*** Verilen metin

Çocuğu ABD'de okuyan çiftçiden Akşener'e liyakat feryadı: İş için dayın olacak bizde de dayı yok

Çocuğu ABD'de okuyan çiftçiden Akşener'e liyakat feryadı: İş için dayın olacak bizde de dayı yok
Akşener Erzincan merkez ziyaretinin ardından Çayırlı ilçesinde esnaf ve vatandaşı dinledi. Amerika Birleşik Devletleri'nde eğitim gören çocuğunun Türkiye'ye liyakat sorunu sebebiyle gelmediğini belirten çiftçi "Benim çocuklarımın hepsi üniversite okudu ama evde bekliyorlar. Bir tanesi Amerika’ya gitti Türkiye’ye dönmüyor. Lise mezunu en üstte ben altta çalışmak için mi Türkiye’ye geleceğim diyor" dedi

Berkay BİGEÇ - YENİÇAĞ / Yasin GÖKHAN - Doğu Anadolu Bölge Temsilcisi / Cenani Dağhan ÇAKMAK-Erzincan Temsilcisi

Akşener Erzincan merkez ziyaretinin ardından Çayırlı ilçesinde esnaf ve vatandaşı dinledi. İlçenin en büyük sorunu göç olduğunu söyleyen esnaf ve vatandaş Temmuz, Ağustos ve Eylül ayları dışında sokakta kimsenin olmadığından dert yandı. İş imkânları sınırlı olan ilçeye bir fabrika talebinde bulundu. Beyaz eşya satan esnaf, “Bölge bu aralar hareketli. Yani Temmuz, Ağustos ve Eylül aylarında işlerimiz fena değil. Biz malı insana satıyoruz. Bu aylar iyi ama sonra insan bulamazsınız. Bizim burada kira, işçi giderimiz yok. Bu iş yerinin kirası olsa benim burada geçinme imkanım yok. Eskiden fabrika vardı oda kapandı. Erzincan’da ve yakınımızda olan Erzurum’daki şeker fabrikalarının ikisini de kapattılar. Şimdi tek geçim tarım olduğu için gençler durmuyor” dedi.

******
*** Veri bölümü

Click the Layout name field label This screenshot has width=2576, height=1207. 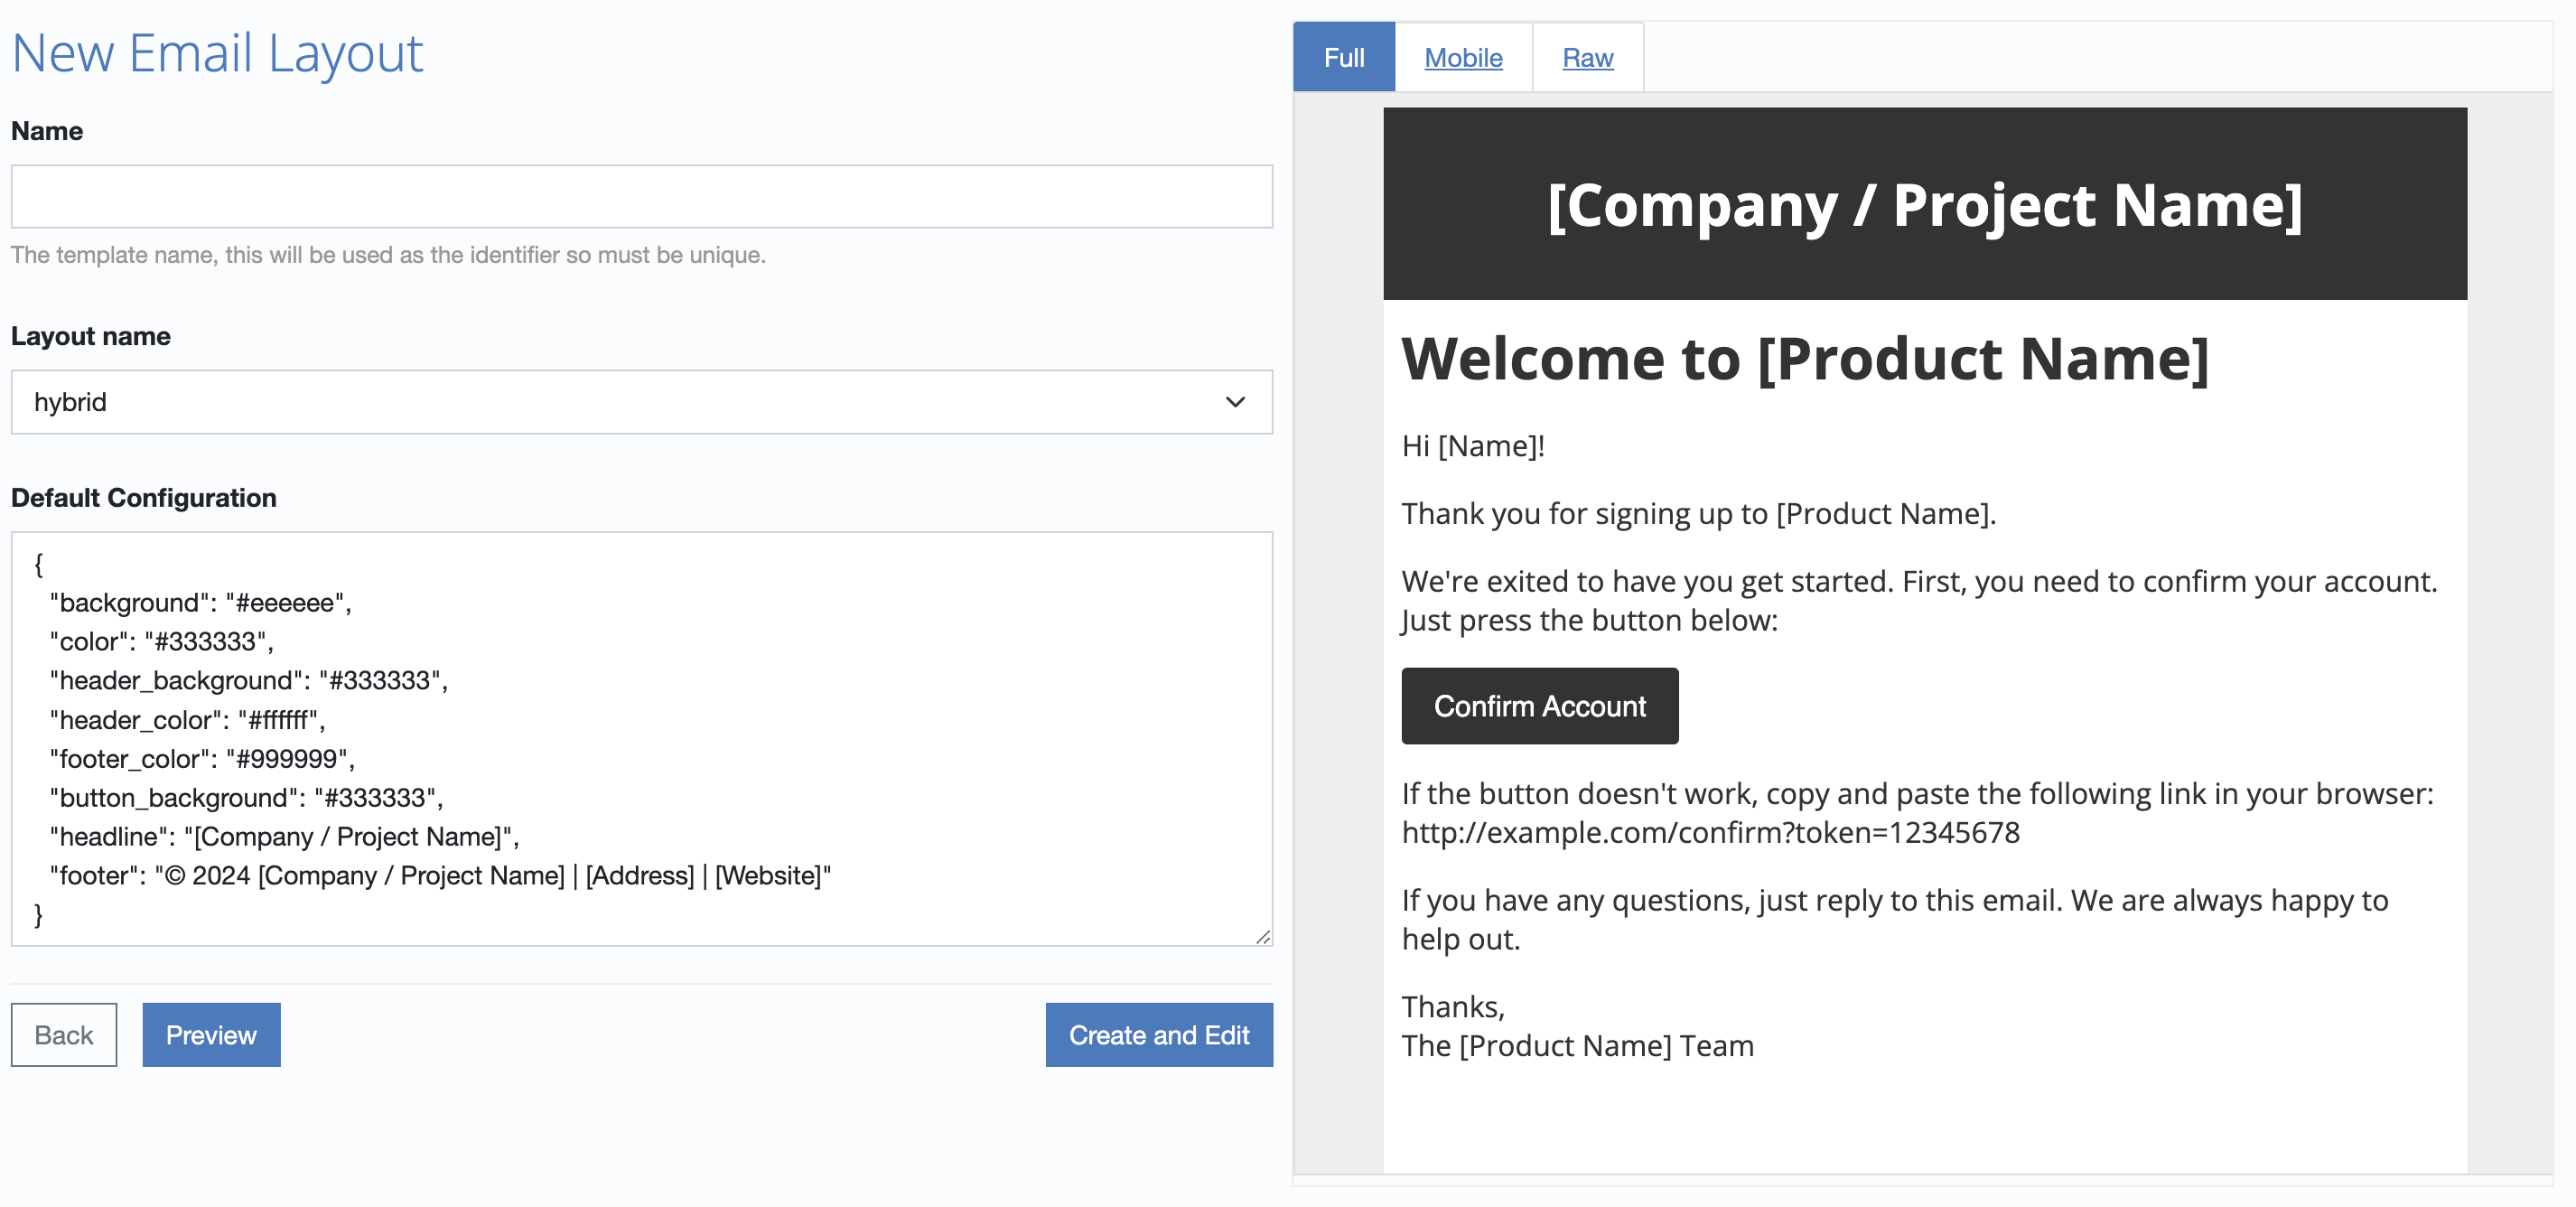click(91, 336)
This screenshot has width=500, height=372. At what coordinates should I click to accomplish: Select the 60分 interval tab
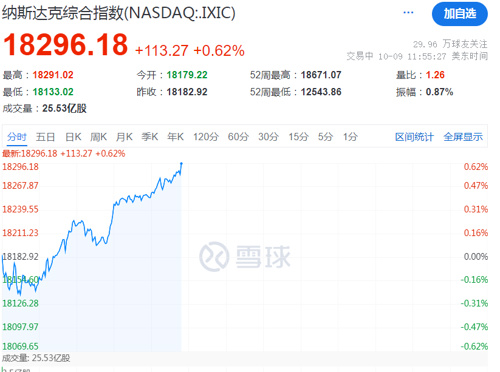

******

*Görev A*
Çayırlı ziyareti haberinde beyaz eşya satan esnaf, hangi şehirlerdeki şeker fabrikalarının kapatıldığını söylüyor?
*Görev B*
Akşener'in Çayırlı ziyaretini anlatan haberi kaldığı yerden sürdürün.

*Sonuç A*
Erzincan'daki ve Erzurum'daki şeker fabrikalarının.

*Sonuç B*
Çiftçiler perişan durumda diyen çiftçi ise, “Ben çiftçiyim 30 dönüm 40 dönüm pancar ekiyorum. Gübre 4 bin 200 lira, DAP 6 bin lira, üre 5 bin lira. En verimi köy bizim köyümüz. Biz aç olduğumuza göre geri kalan herkes açtır. Ayrıca işçi de bulamıyoruz. Çok perişanız ve dediğim gibi en iyi biziz ama bizde perişanız. Esnaf satamıyor ki. Çünkü bizde para yok. Benim çocuklarımın hepsi üniversite okudu ama evde bekliyorlar. Bir tanesi Amerika’ya gitti Türkiye’ye dönmüyor. Lise mezunu en üstte ben altta çalışmak için mi Türkiye’ye geleceğim diyor. Bir çocuğum bilgisayar mühendisi. Oda gideceğim diyor. Liseyi zor bitirmiş adamlar en köşede, iyi maaşlarla çalışırken bana iş yok burada diyor. Sağlık okuyan çocuğum var yurt dışına gitti sonra geri döndü oda iş bulamadı. İş için dayın olacak torpilin olacak bizde de dayı yok” diyerek dert yandı. 

Zincir marketlerden şikayetçi olan bir Kırtasiyeci esnafı “Kırtasiyeler olarak aşağı yukarı 2 yıldır iş yok güç yok. Zincir marketlerle baş edemiyoruz. satış yok denilecek kadar az. Evimize ekmek götürüyoruz. Kimseye muhtaç değiliz. Fakat faizden kaçarak ev almak için bir şirkete uzun süredir yatırım yapıyordum. Orası kapatıldığı için paramda kaldı ne yapacağımızı bilmiyoruz” diye konuştu.

Akşener’e mültecilerden dert yanan bir vatandaş, “Evimize ekmek götüremiyoruz. Şu mültecilere bir dur denilsin artık. Çoluğumuza çocuğumuza iş bulamıyoruz” diye feryat etti.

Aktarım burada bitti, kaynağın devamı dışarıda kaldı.